Pero el aspecto más fascinante de la calle de las Huertas es su simbolismo poético. Esta calle, a día de hoy perfectamente integrada en el núcleo histórico compostelano, pero en otra hora ubicada en terrenos extramuros, representó durante años el camino más corto entre el barrio del Pombal, barrio chino de Santiago, y la plaza del Obradoiro, centro del universo jacobeo; entre el pecado y la virtud; entre el infierno y el cielo. La foto está hecha desde la parte baja de la calle. Con esta perspectiva se pretende destacar que el camino al Paraíso es siempre cuesta arriba y constatar también que cuesta abajo todos los santos ayudan.

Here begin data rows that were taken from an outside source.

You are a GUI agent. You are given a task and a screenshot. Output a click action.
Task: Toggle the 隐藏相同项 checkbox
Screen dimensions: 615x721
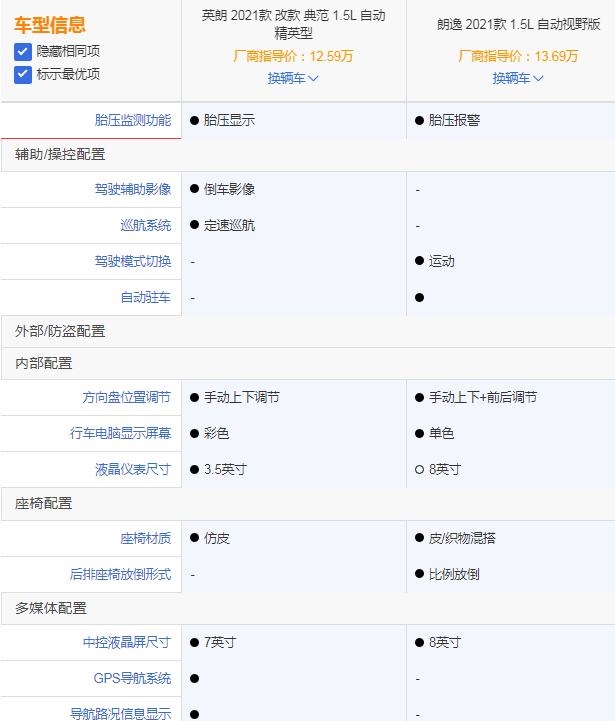coord(23,51)
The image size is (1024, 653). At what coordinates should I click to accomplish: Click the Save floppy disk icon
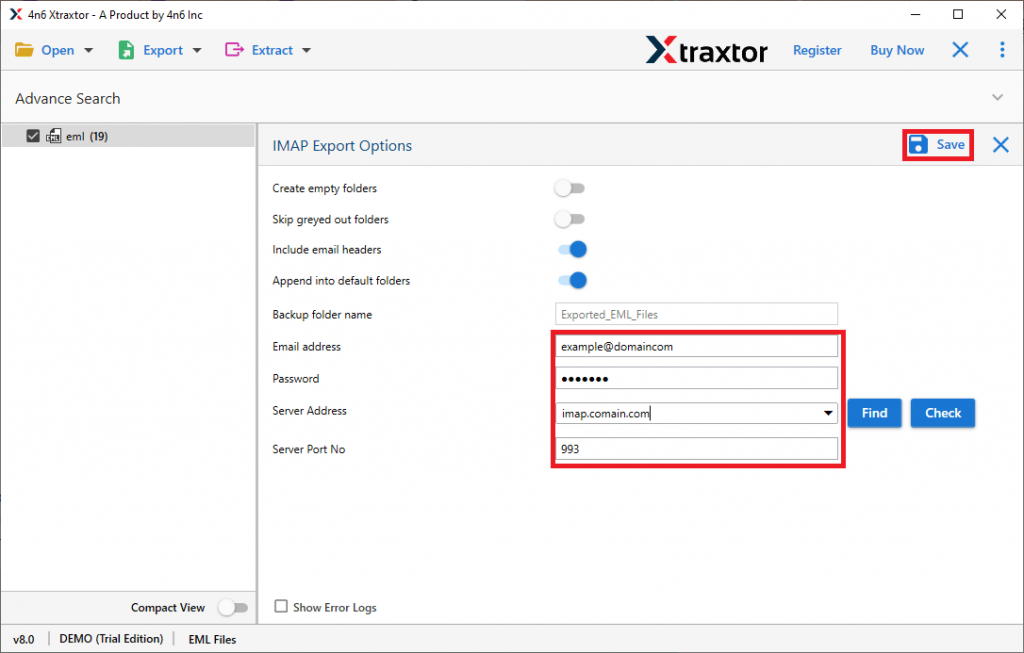[918, 145]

sábado, 17 de octubre de 2020

446. Libro de familia

Estuve siete años liado con una mujer casada, que se dice pronto. Un día, mientras ella se duchaba, yo esperaba y hacía tiempo husmeando un poco por su apartamento. Sobre la mesa de planchar descubrí un fajo de papeles con sello y membrete, y entre estos, un libro de familia. La curiosidad me pudo, abrí el libro y cuál fue mi sorpresa al comprobar que su marido era yo. Dejé el libro de nuevo en su sitio y decidí salir a tomar un poco el aire. Necesitaba respirar. Al pasar al lado del cuarto de baño dije en voz alta: - ¡Te espero en el bar, no tardes! – ¡Vale!, respondió ella. De eso ya hace bastantes años. A veces me vienen recuerdos y me pica la curiosidad por saber que habrá sido de mí.